Томильск. Большая стирка

   Но едва самолет приземлился в Томильске, московские «болячки» отступили под напором множества сибирских «язв».
   В первый же день по прилете Коломнина остановил в коридоре сумрачный Мамедов.
   — Думаешь, самый умный, да? Дядя Салман большой человек, потому наивный. Он вам поверил. Но я тебе не верю. Хочешь из-под него месторождение «вымыть», потому и Мясоедова сдвинули. Правильно. Лариса кто? Женщина, и больше никто. И меня от безопасности отстранить задумали. Понимаете, что при мне к дяде не подступитесь. Так вот чтоб знал: я дядю Салмана не брошу. Простым охранником пойду, а не брошу. И, если предашь, я тебя сам лично загрызу, — он значительно отогнул край пиджака, из-под которого выглянула рукоятка пистолета «Макаров». Маленький кавказец обожал оружие. — Понял, нет?

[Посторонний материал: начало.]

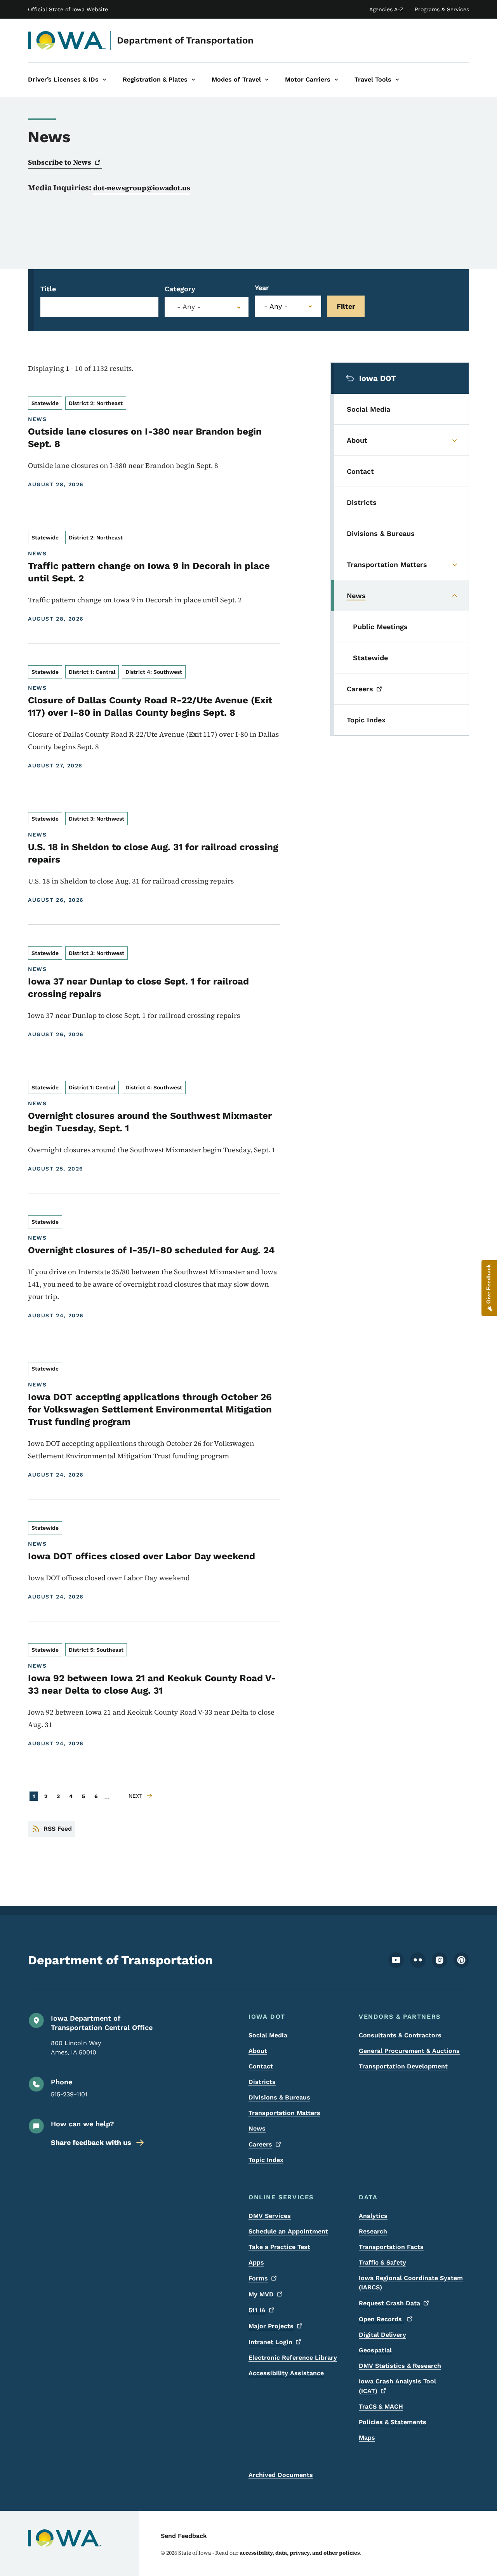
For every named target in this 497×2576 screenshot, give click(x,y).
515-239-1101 (69, 2094)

   — Понял, да! Спасибо, Казбек.
   — Не понял? — изготовившийся к жесткому отпору Мамедов опешил.
   — За то, что прямо сказал, спасибо. А прочее — жизнь определит. Нам сейчас не воевать время, а в одну связку впрягаться. И твоя помощь мне очень бы кстати была. Как и дяде Салману.
   Коломнин протянул руку.
   — Хитрый, да? Все равно не верю. И следить буду, — буркнул Мамедов. Но руку, поколебавшись, пожал.
 
   Из дорогого отеля Коломнин и Богаченков перебрались в принадлежащий «Нафте» уютненький пансионат под Томильском, использовавшийся для размещения элитных гостей, прилетавших в нефтяную компанию.
   Теперь пустующее здание с полным штатом обслуги оказалось в распоряжении двух холостякующих москвичей. Коломнину нравился пансион и особенно тайга вокруг. Иногда удавалось выбраться на лыжах. Внутри оказалось все необходимое, чтоб разгрузиться после затяжного рабочего дня. Бильярд, пинг-понг. Особенно кстати пришлась сауна, где они с Богаченковым стряхивали усталость и одновременно под пиво подводили итоги дня. Правда, попадали туда все больше за полночь.
   Засиживался на работе Коломнин допоздна. Спешить ему было некуда. Дома, увы, не ждала его истомившаяся без любимого женщина. Как раз напротив, Лариса трудилась здесь же, без всяких скидок на женскую слабость. Да и не было этой слабости вовсе. Может, привиделась когда-то в тайском зное. Коломнин то и дело, скрываясь, следил за ней с нарастающим беспокойством. Эта новая, решительная женщина порой казалась ему совсем чужой. Если прежде самая мысль отвечать за кого-то, кроме собственного ребенка, вызывала в Ларисе досаду, то теперь она охотно взваливала на себя все новые и новые направления. И даже сердилась, если какие-то вопросы решались без ее участия. Так что очень скоро самым привычным в компании вопросом стало: «Когда освободится Лариса Ивановна?». Тем более, что Фархадов появлялся в офисе не каждый день. Очевидно, удовлетворялся докладами невестки прямо на дому. Правда, новый имидж Ларисы Шараевой влек и издержки: стремясь закрепить за собой репутацию энергичного руководителя, она порой на ходу принимала поспешные, непродуманные решения. Но рядом всегда был негромкий Богаченков, успевавший тактично и незаметно подправлять допускаемые промахи. Надо отдать должное — Лариса оказалась очень обучаемой. И промахов таких становилось все меньше.